Owing to a lack of data on equine fibrils, bovine data were used for the collagen Young's modulus, and it was assumed that equine collagen is mechanically equivalent to bovine collagen. This may not be the case in reality; however, any mechanical differences are likely to be small as the amino acid sequence in type I collagen is largely conserved between species [28]. Additionally, the sensitivity analysis reported in table 2 revealed that the highest number of good fits was achieved using the values for the collagen Young's modulus and volume fraction that were originally chosen, E = 1.9 GPa and ϕ = 0.8, which may indicate that these values are close to the true values for equine digital tendons. It was not possible to obtain a reasonable number of good fits with E ≤ 1 GPa or E ≥ 10 GPa, which suggests that the collagen Young's modulus is of the order of 1 GPa and that some of the values reported in the literature of the order of 10–100 MPa or 10 GPa can be discounted. Similarly, based on this evidence it is reasonable to assume that the true value of the collagen volume fraction is strictly greater than 40%. Owing to the nonlinearity in the model, several different combinations of the helix and crimp angles are always able to achieve a reasonable fit to the experimental data considered here. Therefore, we cannot rule out the possibility that differences in the crimp angles do play a role in the differences in the mechanical behaviour of the two tendons. However, taken alongside the previously mentioned qualitative observations, it is interesting that the best fits tend to be achieved with large differences in the helix angles and small differences in the crimp angles.
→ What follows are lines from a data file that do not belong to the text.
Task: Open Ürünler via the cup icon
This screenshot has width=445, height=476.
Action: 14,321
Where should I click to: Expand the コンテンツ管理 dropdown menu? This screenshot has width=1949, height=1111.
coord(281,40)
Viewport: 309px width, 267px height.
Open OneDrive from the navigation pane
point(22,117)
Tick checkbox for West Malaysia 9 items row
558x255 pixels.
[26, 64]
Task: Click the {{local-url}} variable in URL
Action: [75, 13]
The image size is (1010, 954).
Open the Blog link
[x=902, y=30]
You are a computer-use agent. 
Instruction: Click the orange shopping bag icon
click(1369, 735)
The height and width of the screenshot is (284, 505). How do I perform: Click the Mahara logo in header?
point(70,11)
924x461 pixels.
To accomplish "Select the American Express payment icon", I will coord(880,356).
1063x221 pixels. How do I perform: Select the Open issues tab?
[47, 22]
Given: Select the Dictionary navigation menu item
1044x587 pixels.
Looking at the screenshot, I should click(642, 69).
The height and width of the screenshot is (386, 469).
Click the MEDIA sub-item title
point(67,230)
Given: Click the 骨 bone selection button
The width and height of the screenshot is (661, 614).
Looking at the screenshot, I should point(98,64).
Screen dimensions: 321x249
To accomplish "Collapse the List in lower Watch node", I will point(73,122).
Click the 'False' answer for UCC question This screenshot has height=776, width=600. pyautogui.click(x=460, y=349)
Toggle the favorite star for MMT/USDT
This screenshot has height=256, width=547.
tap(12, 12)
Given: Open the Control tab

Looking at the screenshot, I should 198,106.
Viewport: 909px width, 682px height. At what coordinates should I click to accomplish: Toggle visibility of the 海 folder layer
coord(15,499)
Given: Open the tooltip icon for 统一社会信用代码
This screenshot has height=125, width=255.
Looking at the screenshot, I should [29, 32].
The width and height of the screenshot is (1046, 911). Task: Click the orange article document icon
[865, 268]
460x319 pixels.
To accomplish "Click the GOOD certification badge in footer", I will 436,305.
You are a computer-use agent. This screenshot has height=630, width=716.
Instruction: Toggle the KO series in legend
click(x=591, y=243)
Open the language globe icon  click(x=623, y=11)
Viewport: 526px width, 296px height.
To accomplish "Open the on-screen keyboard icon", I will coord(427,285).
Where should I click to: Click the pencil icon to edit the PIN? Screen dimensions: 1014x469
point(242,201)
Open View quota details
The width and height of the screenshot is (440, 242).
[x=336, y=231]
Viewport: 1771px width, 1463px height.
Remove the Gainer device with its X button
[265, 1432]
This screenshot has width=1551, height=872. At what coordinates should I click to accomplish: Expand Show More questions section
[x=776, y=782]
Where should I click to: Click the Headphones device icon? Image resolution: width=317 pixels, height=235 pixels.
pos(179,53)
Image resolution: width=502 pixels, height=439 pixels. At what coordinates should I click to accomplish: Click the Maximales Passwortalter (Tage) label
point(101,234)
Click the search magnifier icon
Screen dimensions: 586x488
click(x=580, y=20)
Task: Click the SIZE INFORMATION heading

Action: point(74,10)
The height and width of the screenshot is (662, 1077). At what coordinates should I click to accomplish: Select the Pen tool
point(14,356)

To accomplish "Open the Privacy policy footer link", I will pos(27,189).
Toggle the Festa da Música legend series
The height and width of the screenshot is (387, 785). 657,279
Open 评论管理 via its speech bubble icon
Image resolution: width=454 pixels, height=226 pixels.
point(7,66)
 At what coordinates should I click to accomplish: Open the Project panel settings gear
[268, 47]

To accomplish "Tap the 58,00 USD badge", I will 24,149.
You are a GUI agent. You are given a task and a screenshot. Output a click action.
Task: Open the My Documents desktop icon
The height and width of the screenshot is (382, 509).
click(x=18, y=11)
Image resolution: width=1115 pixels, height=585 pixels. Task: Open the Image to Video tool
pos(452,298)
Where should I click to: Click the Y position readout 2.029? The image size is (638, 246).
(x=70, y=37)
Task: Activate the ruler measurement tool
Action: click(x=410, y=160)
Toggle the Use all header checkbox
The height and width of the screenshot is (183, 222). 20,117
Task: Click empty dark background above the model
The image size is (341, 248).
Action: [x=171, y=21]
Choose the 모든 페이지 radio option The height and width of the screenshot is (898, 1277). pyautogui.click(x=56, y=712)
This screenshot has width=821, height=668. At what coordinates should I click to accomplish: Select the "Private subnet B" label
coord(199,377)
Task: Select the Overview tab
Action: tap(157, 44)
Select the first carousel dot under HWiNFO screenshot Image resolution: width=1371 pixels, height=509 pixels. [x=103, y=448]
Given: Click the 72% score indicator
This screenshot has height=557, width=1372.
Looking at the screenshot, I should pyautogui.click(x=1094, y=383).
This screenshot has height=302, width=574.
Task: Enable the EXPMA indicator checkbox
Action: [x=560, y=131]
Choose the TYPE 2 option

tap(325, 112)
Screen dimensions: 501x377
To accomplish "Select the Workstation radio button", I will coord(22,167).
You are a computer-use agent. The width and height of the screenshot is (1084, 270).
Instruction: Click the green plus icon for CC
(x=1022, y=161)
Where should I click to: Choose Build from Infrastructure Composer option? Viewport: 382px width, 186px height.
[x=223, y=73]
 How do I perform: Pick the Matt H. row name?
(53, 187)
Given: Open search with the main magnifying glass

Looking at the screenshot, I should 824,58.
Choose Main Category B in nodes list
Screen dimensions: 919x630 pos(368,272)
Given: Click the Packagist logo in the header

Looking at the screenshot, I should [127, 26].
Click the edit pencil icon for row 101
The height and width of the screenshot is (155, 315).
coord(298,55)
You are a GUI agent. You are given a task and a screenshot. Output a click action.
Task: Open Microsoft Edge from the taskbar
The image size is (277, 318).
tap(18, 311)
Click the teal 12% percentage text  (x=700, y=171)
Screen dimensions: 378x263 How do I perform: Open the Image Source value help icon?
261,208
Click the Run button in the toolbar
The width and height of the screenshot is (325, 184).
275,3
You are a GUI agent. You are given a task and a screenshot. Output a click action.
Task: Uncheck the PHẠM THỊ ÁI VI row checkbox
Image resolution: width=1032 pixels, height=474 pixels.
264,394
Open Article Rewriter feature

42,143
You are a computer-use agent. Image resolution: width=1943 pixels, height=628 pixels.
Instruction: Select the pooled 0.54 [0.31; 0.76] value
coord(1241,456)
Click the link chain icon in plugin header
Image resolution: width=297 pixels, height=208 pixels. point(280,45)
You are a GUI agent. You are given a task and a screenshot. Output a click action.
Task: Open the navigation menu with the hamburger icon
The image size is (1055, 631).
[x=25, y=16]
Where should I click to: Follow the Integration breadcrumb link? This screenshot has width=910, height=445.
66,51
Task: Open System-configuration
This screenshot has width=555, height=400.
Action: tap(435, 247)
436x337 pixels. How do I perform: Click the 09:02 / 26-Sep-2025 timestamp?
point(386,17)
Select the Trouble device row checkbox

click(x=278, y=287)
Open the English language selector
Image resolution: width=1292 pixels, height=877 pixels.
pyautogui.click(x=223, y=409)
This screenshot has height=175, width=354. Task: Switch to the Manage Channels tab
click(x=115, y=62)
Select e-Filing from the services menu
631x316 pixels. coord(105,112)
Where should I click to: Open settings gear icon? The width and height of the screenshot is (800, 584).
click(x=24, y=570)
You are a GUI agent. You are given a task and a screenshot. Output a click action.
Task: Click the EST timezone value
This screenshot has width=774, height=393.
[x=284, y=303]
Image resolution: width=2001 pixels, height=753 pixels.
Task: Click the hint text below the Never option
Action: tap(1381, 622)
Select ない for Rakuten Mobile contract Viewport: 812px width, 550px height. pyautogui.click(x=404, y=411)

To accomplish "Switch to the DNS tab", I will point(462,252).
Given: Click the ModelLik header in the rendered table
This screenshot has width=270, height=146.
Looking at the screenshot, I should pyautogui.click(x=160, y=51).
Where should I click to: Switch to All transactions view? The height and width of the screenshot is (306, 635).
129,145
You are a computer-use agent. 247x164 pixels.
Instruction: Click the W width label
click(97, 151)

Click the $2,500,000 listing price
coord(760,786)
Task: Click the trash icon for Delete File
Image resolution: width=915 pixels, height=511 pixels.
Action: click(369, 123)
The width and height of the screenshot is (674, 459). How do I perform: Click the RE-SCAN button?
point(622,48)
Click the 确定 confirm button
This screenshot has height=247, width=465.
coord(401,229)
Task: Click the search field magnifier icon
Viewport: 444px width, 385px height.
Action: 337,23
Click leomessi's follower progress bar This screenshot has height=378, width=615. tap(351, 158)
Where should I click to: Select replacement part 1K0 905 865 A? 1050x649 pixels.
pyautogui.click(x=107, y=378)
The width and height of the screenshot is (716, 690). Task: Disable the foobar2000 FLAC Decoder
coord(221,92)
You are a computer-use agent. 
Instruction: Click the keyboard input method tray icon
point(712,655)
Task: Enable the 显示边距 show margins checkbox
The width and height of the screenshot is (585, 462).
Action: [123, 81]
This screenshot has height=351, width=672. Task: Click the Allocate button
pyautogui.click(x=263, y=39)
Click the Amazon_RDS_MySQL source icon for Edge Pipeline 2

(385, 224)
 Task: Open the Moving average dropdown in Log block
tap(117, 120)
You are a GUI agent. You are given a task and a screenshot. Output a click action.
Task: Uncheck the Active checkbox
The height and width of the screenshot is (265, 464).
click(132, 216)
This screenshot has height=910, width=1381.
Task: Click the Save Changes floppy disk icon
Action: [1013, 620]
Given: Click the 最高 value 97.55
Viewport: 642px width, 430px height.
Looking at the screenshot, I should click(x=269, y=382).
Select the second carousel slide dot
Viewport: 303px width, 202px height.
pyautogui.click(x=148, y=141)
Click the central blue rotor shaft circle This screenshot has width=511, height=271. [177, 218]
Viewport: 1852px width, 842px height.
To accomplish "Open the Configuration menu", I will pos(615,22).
It is important to note that both the crimp angle and helix angles contribute to the mechanical properties of tendons. In [6], it was demonstrated that the crimp angle plays a crucial role in the size and shape of the toe region of a tendon's stress–strain curve and that if a tendon had a crimp angle of 0°, it would have no toe region. The crimp angle does not affect the stiffness in the linear region, however, which is probably due to the fact that once this region has been reached, all of the crimp has straightened out and all of the fibrils are taut. The helix angle appears to be able to tune the relative compliance or stiffness of a tendon independently of the crimp angle. Therefore, while modifying the crimp angle is a good way to modulate the length of the toe region and the initial damping in the tendon response, it is not a good way to alter the stiffness of the linear region of the curve or tendon mechanics past the toe region. Having a helical fibril arrangement is a good way round this as this will influence the full length of the stress–strain curve.